Benzophenone-3 is a putative endocrine disrupting chemical and common ingredient in sunscreens. The potential of endocrine disrupting chemicals to act as agonists or antagonists in critical hormonally regulated processes, such as mammary gland development and mammary tumorigenesis, demands evaluation of its potential in promoting breast cancer.
This study identifies the effects of BP-3 on mammary tumorigenesis with high-fat diet during puberty versus adulthood in Trp53-null transplant BALB/c mice. Benzophenone-3 exposure yielded levels in urine similar to humans subjected to heavy topical sunscreen exposure.

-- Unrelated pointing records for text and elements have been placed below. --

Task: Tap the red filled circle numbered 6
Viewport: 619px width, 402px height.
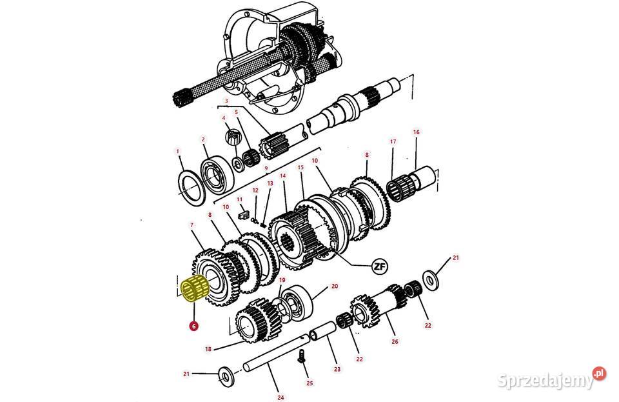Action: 193,326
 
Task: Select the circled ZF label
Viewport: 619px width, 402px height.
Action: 380,267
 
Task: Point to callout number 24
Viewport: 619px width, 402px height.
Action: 280,397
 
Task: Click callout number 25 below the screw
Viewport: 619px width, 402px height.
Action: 310,383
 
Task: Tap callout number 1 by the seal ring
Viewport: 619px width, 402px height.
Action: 178,151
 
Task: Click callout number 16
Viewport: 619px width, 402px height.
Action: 416,132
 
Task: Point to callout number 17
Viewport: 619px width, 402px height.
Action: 393,141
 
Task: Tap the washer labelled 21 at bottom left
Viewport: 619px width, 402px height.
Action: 226,377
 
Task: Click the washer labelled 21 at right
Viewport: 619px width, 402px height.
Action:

Benzophenone-3 was protective for epithelial tumorigenesis in mice fed lifelong low-fat diet, while promotional for epithelial tumorigenesis in mice fed adult high-fat diet. Benzophenone-3 increased tumor cell proliferation, decreased tumor cell apoptosis, and increased tumor vascularity dependent on specific dietary regimen and tumor histopathology. Even in instances of an ostensibly protective effect, other parameters suggest greater risk.

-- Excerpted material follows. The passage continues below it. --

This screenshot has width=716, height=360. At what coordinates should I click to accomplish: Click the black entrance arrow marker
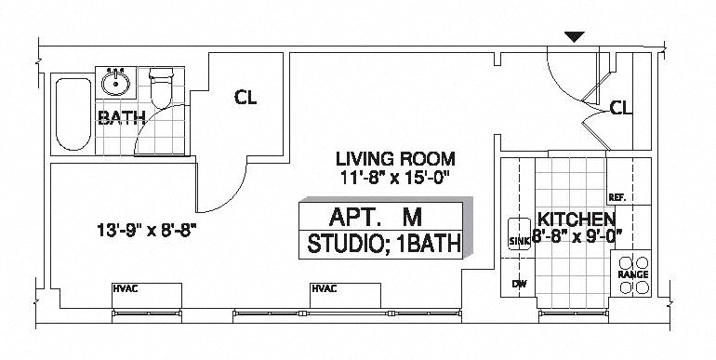(x=576, y=37)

Although benzophenone-3 seemed protective on low-fat diet, spindle cell tumors arising in these mice showed increased proliferation and decreased apoptosis. This points to a need for further studies of benzophenone-3 in both animal models and humans as a potential breast cancer risk factor, as well as a more general need to evaluate endocrine disrupting chemicals in varying dietary contexts.